Ms. Melonakos then notes the psychiatric criteria for viewing a syndrome as a diagnosis. The behavior or syndrome must cause subjective distress and/or negative social/life consequences. She asserts that homosexuality satisfies these criteria because many gays are unhappy with their sexual orientation and being gay is a “lethal addiction.” First, the DSM does include a diagnosis for those who are in distress over their sexual orientation (302.90). Second, the evidence is not clear that simply having same-sex attraction or taking on a gay identity requires one to pursue practices that do indeed lead to shortened life or disabling disease. I have previously addressed this issue relating to mental health morbidity.
In short, I do not believe the article makes the case for considering homosexual attraction per se to be a psychiatric disorder.
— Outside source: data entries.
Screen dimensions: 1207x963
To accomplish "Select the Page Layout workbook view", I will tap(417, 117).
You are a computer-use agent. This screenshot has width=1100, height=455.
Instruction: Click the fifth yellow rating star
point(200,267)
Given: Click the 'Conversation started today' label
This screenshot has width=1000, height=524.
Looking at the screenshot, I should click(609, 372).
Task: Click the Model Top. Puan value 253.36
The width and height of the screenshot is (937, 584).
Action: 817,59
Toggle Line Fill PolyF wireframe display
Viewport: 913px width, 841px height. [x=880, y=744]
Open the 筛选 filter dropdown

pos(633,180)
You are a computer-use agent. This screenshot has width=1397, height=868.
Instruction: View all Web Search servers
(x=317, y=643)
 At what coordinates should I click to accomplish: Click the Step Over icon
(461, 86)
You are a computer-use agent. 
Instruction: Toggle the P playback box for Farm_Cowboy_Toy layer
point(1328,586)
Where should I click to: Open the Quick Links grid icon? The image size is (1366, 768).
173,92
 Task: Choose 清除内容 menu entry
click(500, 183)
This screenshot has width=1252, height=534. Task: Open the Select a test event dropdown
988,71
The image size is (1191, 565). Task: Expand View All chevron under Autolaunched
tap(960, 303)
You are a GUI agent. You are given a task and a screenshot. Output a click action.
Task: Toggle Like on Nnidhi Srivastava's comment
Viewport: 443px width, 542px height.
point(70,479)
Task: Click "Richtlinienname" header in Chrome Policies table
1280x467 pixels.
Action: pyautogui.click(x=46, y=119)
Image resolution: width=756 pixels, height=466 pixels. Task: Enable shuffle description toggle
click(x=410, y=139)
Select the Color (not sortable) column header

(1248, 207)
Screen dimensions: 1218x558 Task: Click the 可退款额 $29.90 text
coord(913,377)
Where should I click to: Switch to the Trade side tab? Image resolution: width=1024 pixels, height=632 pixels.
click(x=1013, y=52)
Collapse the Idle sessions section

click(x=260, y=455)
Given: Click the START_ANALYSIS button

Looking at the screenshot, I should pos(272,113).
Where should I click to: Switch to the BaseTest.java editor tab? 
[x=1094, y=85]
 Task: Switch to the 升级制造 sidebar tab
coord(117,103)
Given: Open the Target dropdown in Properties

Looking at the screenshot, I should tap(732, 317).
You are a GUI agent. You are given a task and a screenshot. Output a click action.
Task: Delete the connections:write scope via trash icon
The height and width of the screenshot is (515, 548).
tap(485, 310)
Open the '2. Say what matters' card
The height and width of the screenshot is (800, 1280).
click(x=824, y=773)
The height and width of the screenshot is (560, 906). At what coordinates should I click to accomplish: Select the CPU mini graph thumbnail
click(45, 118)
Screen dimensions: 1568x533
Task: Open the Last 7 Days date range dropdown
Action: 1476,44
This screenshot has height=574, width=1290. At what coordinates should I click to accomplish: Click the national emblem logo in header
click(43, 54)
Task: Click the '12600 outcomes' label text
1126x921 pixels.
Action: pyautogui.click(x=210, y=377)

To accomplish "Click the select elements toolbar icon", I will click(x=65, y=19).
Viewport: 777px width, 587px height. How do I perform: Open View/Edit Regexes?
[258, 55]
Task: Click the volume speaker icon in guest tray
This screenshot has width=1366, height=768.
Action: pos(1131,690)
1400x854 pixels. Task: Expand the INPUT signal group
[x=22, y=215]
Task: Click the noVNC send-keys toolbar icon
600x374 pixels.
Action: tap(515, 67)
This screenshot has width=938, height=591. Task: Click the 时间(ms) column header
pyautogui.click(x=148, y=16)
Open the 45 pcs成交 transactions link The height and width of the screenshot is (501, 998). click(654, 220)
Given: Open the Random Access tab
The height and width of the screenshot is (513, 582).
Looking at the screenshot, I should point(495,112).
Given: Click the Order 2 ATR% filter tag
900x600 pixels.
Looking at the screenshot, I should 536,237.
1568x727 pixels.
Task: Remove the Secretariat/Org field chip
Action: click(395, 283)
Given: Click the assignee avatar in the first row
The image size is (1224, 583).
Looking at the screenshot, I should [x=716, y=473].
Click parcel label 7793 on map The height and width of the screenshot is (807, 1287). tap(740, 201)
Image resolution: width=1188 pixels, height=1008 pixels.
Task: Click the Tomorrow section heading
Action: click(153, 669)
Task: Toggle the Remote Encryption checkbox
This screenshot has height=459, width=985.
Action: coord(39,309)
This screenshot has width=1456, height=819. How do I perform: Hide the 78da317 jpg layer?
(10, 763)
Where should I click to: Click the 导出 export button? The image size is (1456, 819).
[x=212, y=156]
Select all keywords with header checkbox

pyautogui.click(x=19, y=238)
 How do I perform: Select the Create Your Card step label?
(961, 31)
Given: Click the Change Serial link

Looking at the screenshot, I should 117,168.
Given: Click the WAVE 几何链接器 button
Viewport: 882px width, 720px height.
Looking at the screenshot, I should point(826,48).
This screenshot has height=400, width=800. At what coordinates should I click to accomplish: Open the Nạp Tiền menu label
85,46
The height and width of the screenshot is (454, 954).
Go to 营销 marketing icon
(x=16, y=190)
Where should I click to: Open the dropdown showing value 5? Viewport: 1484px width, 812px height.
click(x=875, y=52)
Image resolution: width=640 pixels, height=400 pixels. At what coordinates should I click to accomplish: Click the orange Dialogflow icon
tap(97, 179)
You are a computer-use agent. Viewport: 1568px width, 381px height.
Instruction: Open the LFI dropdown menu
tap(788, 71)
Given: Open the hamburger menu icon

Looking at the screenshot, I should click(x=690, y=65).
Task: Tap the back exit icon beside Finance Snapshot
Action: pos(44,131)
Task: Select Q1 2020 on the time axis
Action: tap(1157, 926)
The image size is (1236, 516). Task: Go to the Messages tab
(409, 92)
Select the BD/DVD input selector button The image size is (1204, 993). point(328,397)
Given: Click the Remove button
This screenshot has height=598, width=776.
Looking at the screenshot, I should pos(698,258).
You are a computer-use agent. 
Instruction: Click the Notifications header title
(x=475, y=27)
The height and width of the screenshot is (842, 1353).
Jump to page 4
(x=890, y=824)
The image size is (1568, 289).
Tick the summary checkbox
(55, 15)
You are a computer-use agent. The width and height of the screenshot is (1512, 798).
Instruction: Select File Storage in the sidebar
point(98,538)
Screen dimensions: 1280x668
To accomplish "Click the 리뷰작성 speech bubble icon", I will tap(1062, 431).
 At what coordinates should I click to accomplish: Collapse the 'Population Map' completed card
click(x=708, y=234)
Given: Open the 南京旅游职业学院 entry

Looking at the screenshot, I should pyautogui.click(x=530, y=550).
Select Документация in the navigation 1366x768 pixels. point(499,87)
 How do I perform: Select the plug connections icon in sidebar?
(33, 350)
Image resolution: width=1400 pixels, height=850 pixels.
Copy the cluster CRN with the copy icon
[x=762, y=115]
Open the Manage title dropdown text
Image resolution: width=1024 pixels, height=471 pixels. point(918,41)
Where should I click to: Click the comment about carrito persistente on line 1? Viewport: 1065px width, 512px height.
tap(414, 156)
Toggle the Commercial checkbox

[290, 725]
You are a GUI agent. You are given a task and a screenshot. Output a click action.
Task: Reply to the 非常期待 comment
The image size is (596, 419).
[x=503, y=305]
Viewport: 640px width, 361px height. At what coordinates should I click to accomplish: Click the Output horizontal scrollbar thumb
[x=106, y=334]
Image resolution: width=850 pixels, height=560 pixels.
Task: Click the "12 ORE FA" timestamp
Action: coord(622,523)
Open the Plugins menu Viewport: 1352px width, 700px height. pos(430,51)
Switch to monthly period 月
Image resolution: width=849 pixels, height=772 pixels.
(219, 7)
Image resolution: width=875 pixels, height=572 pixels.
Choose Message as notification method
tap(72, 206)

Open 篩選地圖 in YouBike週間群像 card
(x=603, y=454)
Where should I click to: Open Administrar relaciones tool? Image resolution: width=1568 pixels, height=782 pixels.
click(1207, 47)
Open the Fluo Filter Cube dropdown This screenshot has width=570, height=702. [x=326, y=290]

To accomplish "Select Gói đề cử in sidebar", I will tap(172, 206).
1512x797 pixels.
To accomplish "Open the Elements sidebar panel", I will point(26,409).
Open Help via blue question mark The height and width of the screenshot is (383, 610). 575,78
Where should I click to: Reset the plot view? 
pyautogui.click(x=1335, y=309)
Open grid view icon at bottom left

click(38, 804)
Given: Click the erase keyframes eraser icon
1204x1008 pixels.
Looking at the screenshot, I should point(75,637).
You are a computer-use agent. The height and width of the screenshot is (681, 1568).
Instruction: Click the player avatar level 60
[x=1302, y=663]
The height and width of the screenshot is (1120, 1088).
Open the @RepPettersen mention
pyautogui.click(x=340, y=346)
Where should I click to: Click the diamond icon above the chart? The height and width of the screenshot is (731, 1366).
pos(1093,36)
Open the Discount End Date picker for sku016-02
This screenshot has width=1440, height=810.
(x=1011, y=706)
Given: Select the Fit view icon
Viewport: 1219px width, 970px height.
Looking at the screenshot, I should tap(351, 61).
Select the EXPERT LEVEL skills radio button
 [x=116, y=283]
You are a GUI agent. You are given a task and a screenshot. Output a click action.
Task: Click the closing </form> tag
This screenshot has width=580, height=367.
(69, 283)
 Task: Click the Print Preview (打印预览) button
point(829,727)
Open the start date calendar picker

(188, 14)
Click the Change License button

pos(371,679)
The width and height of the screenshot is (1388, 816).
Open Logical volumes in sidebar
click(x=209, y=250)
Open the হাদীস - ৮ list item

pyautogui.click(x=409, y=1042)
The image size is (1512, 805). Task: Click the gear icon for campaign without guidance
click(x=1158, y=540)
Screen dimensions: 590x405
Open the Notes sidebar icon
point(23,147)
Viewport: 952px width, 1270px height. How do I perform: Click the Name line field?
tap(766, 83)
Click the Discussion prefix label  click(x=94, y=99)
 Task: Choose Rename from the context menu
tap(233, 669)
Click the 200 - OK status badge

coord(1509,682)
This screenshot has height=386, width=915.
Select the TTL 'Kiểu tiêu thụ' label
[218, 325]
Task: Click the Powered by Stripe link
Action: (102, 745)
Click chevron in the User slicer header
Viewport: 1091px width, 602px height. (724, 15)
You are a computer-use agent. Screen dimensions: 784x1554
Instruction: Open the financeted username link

Disordered sexuality of any sort (many partners, risky behavior, comcommitant drug usage, etc.) can be treated under several diagnostic headings, whether the person is gay, straight or bisexual.
More on this article. In it, Ms. Melonakos asks: “Can anyone refute that increased morbidity and mortality is an unavoidable result of male-with-male sex–not to mention the increased rates of alcoholism, drug abuse, depression, suicide and other maladies that so often accompany a homosexual lifestyle?[v] People with this whole cluster of behavior patterns are somehow “normal”?”
This is pretty easily refuted by observing people who engage in male-to-male sex but do not have these disorders. Even in studies showing an increased risk of the disorders cited here, the majority of people studied do not have them. Somewhat, and in some cases, very minor, elevated risk, yes, but “unavoidable” incidence? No. Research does not show that increased morbidity and mortality is an unavoidable result of male-with-male sex.
To better understand the issues in anal cancer, see this National Cancer Institute article. HPV (against which condoms do not protect well) seems to be the major culprit. Men and women who engage in anal sex are at risk as are those who have had other STDs. The 4000% number quoted in the NARTH article seems pretty amazing until you consider that anal cancer is about unheard of in the general population. So instead of less than 1 case per 100,000, the rate is 35 per 100,000 in men who engage in anal sex. The risk is substantially elevated but the cancer is pretty rare. Even though the incidence is rare, I do think health professionals should provide this information to patients and in schools as well.
UPDATE (12/19/06) – NARTH Board member Dave Pruden tells me that the NARTH Scientific Advisory Committee is reviewing this article for accuracy.
1/4/07 -This article has been pulled from both the NARTH and Lifesite News websites.